ClickHouse: columnar for real-time

It is 23:14 on a Wednesday. Karan, an SRE at Cred, opens the fraud-rules dashboard and the chart for "auto-debit attempts per minute" updates with data that is 4 seconds old. Three months ago that chart ran on Snowflake and updated every 30 minutes — a window during which a coordinated attack could push through 60 lakh fraudulent debit attempts before anyone saw the spike. The query Cred runs is a 14-line SELECT with three filters and one GROUP BY. Snowflake answered it in 2.8 seconds. ClickHouse answers it in 41 milliseconds. The SQL is identical. The difference is everything underneath: how the bytes are laid out, where the index lives, and what the query plan does not have to do.

ClickHouse is one process that owns the columnar file, the sparse primary key, and the query engine. The MergeTree layout writes small immutable parts every few seconds, holds a sparse index of the sort key resident in RAM, and merges parts asynchronously into bigger ones — which is why a query against a 200-billion-row table can decide which 8 MB to read in 8 microseconds. The whole engine is a working out of one bet: keep the sort-key index hot, keep the columnar parts immutable, and let a background daemon worry about file size.

MergeTree — the part is the unit of everything

A ClickHouse table is a directory of parts. A part is a complete, self-contained columnar slice — every column you defined gets its own .bin file inside the part, plus a .mrk2 mark file that maps row numbers to byte offsets, plus a primary.idx file holding the sparse index for that part's sort key. When you INSERT 1 lakh rows, ClickHouse writes one part. When you insert again, it writes another. Parts are immutable: nothing ever modifies a part after it is written. Updates happen by writing a new part that supersedes (via a merge) the old one. Deletes happen by writing a tombstone marker (or, with ALTER TABLE ... DELETE, by rewriting the affected parts).

The part is the unit of everything. Replication moves parts. Backups copy parts. The merge daemon merges pairs of parts into a bigger part. A query is "find the parts that match the WHERE, scan their relevant columns, union the results." If you understand the part, you understand 80% of ClickHouse.

Anatomy of a ClickHouse MergeTree part on diskA diagram showing the file layout of a single ClickHouse MergeTree part. Inside a part directory there are three groups of files: per-column data files (event_time.bin, user_id.bin, amount_paise.bin, state.bin) holding compressed columnar bytes; corresponding mark files (event_time.mrk2, user_id.mrk2 etc) mapping row indices to byte offsets in the bin files; and metadata files (primary.idx for the sparse primary key, columns.txt listing column names and types, count.txt with the row count, and minmax_event_time.idx with the per-part min and max of the sort key column).
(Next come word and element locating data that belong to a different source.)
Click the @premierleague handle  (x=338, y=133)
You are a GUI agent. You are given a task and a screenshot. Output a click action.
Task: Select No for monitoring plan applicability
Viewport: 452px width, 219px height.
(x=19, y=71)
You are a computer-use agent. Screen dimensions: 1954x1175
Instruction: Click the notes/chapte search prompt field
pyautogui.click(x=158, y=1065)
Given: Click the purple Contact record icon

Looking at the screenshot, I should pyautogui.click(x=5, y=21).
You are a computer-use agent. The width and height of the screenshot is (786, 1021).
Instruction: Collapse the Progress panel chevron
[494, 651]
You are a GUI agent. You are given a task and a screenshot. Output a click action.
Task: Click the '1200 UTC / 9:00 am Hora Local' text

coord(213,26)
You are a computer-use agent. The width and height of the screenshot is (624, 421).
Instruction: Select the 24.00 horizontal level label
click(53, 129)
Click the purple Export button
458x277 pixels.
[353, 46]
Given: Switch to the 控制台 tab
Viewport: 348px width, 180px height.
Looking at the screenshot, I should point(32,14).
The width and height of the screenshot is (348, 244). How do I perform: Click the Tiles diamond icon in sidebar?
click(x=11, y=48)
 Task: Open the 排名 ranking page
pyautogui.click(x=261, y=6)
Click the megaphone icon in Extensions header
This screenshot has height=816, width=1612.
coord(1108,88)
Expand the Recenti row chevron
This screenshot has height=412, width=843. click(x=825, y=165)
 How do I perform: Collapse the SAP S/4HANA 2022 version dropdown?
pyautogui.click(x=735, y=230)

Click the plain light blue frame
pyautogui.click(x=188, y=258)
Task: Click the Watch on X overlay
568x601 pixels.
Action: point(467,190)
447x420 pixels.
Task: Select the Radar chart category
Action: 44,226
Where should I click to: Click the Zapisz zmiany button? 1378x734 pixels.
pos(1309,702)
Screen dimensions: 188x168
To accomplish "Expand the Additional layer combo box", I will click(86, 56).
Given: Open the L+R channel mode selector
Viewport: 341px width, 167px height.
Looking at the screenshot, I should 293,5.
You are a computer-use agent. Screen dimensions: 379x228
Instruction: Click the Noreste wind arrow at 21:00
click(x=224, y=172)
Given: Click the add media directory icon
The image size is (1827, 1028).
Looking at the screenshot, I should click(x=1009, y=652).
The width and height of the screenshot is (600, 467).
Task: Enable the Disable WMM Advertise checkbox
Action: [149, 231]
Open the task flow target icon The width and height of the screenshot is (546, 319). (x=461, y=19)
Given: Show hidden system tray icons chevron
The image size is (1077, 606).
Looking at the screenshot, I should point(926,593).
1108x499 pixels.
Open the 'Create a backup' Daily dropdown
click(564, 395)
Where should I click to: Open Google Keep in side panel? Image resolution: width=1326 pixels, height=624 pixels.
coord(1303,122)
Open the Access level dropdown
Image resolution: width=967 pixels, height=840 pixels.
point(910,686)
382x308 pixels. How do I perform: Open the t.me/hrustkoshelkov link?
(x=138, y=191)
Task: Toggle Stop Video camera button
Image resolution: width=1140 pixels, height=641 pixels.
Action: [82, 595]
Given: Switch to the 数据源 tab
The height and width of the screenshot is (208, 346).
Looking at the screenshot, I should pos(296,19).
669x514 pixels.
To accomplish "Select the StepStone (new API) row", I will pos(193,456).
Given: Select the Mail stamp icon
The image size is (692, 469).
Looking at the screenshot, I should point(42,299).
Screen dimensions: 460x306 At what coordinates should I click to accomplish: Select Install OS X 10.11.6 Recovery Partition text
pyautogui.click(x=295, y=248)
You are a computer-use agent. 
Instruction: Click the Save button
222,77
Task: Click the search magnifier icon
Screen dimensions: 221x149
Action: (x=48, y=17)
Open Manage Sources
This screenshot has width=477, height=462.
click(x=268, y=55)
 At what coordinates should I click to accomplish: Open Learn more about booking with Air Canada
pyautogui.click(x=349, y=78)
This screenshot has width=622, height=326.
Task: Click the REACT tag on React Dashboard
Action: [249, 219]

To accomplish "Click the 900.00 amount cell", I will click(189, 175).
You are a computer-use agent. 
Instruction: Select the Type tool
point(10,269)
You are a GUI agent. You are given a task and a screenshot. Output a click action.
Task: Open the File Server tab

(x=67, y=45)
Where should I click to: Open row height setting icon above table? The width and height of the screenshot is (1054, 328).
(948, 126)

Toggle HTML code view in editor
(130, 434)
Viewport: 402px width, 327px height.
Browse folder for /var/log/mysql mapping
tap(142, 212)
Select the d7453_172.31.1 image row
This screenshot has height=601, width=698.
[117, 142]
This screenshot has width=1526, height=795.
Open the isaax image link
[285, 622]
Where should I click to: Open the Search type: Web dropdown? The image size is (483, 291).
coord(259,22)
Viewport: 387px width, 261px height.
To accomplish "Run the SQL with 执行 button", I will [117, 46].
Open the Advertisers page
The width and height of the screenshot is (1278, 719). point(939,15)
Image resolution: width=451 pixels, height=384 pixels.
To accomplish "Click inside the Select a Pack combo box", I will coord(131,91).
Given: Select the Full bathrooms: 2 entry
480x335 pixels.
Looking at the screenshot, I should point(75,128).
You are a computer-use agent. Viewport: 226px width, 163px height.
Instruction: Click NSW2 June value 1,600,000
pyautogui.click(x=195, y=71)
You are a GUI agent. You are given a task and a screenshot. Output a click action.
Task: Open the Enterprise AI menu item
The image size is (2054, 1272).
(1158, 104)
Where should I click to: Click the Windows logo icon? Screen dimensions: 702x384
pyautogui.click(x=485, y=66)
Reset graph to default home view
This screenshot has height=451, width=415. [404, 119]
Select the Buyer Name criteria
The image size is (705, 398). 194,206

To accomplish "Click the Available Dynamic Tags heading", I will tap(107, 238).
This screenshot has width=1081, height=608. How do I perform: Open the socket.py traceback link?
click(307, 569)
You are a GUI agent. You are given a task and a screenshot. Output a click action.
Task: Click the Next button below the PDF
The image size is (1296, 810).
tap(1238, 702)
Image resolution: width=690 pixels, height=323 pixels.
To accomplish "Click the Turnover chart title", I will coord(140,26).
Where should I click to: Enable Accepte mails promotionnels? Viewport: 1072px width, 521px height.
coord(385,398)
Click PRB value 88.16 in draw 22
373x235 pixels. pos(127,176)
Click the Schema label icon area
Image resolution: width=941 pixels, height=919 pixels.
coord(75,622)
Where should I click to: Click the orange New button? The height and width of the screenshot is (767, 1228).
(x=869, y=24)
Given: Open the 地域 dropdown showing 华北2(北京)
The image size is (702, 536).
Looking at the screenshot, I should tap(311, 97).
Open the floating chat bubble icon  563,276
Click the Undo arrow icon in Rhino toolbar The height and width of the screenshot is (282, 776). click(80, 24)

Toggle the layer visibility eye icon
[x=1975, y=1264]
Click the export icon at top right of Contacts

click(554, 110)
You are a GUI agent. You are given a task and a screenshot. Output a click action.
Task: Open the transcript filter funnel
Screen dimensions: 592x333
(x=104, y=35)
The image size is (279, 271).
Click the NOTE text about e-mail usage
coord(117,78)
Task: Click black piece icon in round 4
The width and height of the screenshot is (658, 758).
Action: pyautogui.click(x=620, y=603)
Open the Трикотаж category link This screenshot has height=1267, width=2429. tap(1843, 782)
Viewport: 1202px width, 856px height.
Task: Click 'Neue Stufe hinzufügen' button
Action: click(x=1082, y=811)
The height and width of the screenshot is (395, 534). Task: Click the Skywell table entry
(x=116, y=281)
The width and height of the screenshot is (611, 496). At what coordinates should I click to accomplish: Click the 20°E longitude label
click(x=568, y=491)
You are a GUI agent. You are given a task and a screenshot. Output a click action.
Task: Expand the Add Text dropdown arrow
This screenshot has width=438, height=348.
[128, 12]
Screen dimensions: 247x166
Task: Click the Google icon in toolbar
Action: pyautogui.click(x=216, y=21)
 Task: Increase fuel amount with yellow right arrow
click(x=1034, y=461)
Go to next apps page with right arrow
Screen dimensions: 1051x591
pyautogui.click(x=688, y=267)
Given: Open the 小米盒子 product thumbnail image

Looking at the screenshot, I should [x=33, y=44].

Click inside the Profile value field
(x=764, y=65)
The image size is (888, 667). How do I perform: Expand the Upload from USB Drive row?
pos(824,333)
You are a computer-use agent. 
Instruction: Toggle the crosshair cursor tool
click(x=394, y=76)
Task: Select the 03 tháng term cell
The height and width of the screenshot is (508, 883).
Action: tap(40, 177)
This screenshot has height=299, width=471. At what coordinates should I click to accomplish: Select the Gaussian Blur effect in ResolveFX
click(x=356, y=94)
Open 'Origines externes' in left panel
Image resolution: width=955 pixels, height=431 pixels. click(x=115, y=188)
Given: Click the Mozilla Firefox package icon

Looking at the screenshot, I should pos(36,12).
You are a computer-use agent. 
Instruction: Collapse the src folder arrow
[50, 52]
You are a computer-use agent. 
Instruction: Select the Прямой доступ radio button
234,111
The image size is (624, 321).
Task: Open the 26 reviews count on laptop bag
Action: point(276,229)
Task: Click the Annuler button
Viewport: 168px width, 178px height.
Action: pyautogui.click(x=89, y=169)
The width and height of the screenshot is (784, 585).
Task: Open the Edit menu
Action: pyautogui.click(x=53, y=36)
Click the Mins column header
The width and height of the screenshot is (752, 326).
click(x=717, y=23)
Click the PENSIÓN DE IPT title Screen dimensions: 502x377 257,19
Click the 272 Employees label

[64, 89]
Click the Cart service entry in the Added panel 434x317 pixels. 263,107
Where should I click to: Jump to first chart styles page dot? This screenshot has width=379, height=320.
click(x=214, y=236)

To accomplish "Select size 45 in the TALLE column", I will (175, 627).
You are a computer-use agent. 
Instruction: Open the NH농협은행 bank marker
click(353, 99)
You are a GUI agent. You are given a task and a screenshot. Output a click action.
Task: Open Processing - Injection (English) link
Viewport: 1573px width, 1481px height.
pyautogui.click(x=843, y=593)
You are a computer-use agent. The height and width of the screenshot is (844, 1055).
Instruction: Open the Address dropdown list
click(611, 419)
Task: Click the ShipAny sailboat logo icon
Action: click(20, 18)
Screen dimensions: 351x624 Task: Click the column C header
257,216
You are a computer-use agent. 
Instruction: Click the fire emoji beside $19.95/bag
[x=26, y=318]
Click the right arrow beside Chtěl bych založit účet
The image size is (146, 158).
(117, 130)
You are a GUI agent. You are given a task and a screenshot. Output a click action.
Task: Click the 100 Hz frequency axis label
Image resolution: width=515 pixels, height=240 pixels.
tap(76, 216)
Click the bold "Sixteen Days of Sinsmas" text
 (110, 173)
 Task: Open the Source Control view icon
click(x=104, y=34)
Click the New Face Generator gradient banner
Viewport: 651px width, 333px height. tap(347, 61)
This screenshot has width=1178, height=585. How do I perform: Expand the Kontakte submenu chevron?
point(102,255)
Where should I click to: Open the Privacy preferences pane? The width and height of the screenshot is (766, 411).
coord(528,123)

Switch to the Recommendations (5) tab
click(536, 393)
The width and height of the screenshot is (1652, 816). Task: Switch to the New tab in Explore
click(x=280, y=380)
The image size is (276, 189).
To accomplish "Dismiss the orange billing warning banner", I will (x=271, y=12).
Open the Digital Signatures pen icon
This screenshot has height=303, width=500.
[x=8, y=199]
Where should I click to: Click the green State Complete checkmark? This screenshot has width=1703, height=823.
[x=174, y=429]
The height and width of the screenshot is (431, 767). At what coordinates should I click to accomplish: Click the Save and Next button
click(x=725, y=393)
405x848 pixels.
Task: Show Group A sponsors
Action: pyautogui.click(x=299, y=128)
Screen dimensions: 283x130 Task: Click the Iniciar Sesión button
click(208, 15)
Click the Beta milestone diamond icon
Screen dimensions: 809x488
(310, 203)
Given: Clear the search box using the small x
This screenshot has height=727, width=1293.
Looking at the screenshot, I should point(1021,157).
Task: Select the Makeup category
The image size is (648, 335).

One part directory: 202604_18_18_0/ column data (.bin) compressed columnar bytes event_time.bin (3.1 MB) user_id.bin (5.4 MB) amount_paise.bin (2.7 MB) state.bin (0.9 MB) merchant_id.bin (1.8 MB) device_hash.bin (4.2 MB) one .bin per column you SELECT marks (.mrk2) row index → byte offset event_time.mrk2 (12 KB) user_id.mrk2 (12 KB) amount_paise.mrk2 (12 KB) state.mrk2 (12 KB) merchant_id.mrk2 (12 KB) device_hash.mrk2 (12 KB) one mark every 8192 rows part metadata resident in RAM primary.idx (3 KB) sparse sort-key index minmax_event_time.idx part-level partition prune columns.txt count.txt (1.6M rows) checksums.txt all loaded at attach time
One part on disk. The accent-bordered files on the right (`primary.idx`, `minmax_event_time.idx`) are what live in RAM and what every query consults first. The `.bin` files are read only after pruning has decided which row ranges to touch.

The directory name 202604_18_18_0 decodes as <partition>_<min_block>_<max_block>_<merge_level>: this part belongs to partition 202604 (April 2026, if we partition by month), came from one INSERT block (block 18 to block 18), and has been merged zero times — it is a level-0 part. After two such parts merge, the result is 202604_18_19_1. After eight level-0 parts merge in a chain, you get 202604_18_25_3. Why the level matters operationally: ClickHouse's merge policy uses the level to decide which parts are eligible to merge with which — only nearby levels merge together, which prevents a single 50 GB part from being merged with every 10 MB part that arrives, an O(n²) blowup. The level is essentially the LSM-tree level applied to columnar storage.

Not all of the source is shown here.